SAUDI ARABIA STOCK EXCHANGE DISPLAYS STRONG FUNDAMENTALS AND POSITIVE TRENDS
Saudi Arabia is going through a transformational phase, driven by the introduction of a multitude of programs and initiatives, the adoption of progressive regulations, and the support to nurture a vibrant private sector and growing talent pools. The KSA public market has recently seen positive reform that aligns with global best practices, leading to the inclusion of the Saudi public market in the MSCI and FTSE indices since 2019, as well as the first successful IPO of a VC-backed Saudi tech venture. This single IPO saw an oversubscription of 20X, showing a strong investor appetite for tech companies.
The role of regulators and government stakeholders has been pivotal in igniting this journey and attracting regional and international resources toward a clear and compelling vision, including:
The Financial Sector Development Program (FSDP), key in realizing Vision 2030, achieved major reforms in KSA public markets, evidenced by the inclusion of the Saudi market in international indices and the launch of derivative products. The program also resulted in the licensing of 3 digital banks, the launch of FinTech sandboxes under SAMA and CMA, the push for a cashless society, the launch of FinTech Strategy Implementation Plan, and the outlining of an open banking framework.

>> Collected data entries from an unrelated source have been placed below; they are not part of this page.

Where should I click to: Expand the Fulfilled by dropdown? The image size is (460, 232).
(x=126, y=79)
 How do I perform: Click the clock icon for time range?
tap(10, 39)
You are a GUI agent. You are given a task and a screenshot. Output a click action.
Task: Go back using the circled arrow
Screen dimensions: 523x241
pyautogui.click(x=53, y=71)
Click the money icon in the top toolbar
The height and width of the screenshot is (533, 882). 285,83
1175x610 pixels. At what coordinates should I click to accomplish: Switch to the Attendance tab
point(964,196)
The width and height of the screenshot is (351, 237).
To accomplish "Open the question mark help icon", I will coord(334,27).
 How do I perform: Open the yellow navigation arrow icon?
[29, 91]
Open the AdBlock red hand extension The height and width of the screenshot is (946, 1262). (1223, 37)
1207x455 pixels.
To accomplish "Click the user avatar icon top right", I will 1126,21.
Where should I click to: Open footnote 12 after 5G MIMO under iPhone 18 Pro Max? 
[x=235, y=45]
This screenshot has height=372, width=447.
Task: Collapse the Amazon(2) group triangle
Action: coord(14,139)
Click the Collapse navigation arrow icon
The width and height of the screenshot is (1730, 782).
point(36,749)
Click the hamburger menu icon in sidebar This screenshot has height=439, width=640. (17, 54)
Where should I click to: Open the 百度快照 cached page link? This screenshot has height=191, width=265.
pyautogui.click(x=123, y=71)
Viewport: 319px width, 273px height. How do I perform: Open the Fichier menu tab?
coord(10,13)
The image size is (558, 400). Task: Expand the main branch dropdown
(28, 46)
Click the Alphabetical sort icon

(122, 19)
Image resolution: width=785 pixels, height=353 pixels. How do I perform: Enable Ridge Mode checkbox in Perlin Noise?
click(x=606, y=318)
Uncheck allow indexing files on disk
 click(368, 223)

The New Saudi Companies Law, which tackles major legal obstacles for startups and VC investors through a flexible form of companies called “Simple Company” that allows for certain economic terms, minority control, and other customary VC terms not accepted under other company forms.
The opportunity provided by FinTech sandboxes that aim to test solutions before granting providers full licenses was critical to ignite this high-potential sector. The Open Banking policy outlined by SAMA in late 2021, which will require banks to adopt API policies, is a great first step towards digitization that will facilitate the emergence of innovative FinTech solutions as the ecosystem matures.
VC deployment in late-stage ventures creates market cap potential as a result of the high-growth and minority-interest style, multiplying the equity value of the initial investment. Our analysis indicates that the acceleration of late-stage investments creates a $100B+ market cap opportunity that can be captured in Tadawul by 2025. We are seeing early signs of realization, as Jahez IPO for example captured half of the the market cap potential in 2022.
As mentioned earlier, MENA presents a favorable context for the development of large technology companies. Today, the Information Technology sector’s share of the S&P500 is 48x larger than its counterpart on Tadawul. In only 5 years, technology companies took over the top ranking of US stock market. There is no reason why the technology sector on Tadawul cannot become as relevant as it is today in more developed markets.
To provide competitive IPO offerings and to enable an efficient and fast process for corporate action, corporate and tax requirements and policies need to align with the most competitive global markets. This will in turn reduce IPO waiting times and facilitate startup funding in a timely manner, as well as ensure that VC divestments meet fund lifetimes. These requirements include allowing governance and control for minority investors and minimizing dilution for founders, reducing the tax impact associated with corporate restructuring, minimizing capital gain tax in line with the most attractive jurisdictions, and standardizing treatment of resident and non-resident investors.
STV HAS IDENTIFIED A STRATEGY ON HOW TO DEPLOY CAPITAL AT SCALE TO CREATE AND ANCHOR DECACORNS IN SAUDI ARABIA
Working and strategizing side by side with our portfolio companies enabled us to identify a playbook for MENA ventures to scale up and to address two major challenges: the fragmentation of our region across a number of countries, and the often limited size of total addressable markets.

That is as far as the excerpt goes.